▶ _Aim of the exercise_: Transcribe the records below word for word, beginning with the first line and stopping after the line that contains "[WhatsApp] (66, 130)"; pictures are not part of the copy.

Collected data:
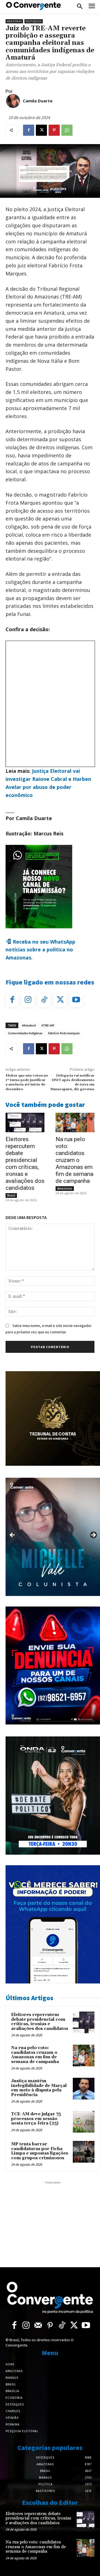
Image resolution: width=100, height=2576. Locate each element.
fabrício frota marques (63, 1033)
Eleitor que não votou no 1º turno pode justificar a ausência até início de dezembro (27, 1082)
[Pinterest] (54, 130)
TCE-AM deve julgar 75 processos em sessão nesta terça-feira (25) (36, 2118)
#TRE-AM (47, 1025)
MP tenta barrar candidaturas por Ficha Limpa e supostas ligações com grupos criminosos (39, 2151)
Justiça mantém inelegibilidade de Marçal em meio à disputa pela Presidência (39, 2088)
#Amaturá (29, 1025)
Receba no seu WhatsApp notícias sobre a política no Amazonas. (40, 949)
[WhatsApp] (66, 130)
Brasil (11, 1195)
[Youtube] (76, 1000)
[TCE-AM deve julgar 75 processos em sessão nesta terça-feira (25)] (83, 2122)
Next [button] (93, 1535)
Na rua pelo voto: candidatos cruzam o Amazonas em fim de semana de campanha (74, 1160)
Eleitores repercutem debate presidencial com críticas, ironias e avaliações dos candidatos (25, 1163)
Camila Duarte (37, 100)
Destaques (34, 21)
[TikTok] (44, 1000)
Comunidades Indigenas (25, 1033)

▶ _Solution to this problem_:
Image resolution: width=100, height=2576. Locate each element.
fabrício frota marques (63, 1033)
Eleitor que não votou no 1º turno pode justificar a ausência até início de dezembro (27, 1082)
[Pinterest] (54, 130)
TCE-AM deve julgar 75 processos em sessão nesta terça-feira (25) (36, 2118)
#TRE-AM (47, 1025)
MP tenta barrar candidaturas por Ficha Limpa e supostas ligações com grupos criminosos (39, 2151)
Justiça mantém inelegibilidade de Marçal em meio à disputa pela Presidência (39, 2088)
#Amaturá (29, 1025)
Receba no seu WhatsApp notícias sobre a política no Amazonas. (40, 949)
[WhatsApp] (66, 130)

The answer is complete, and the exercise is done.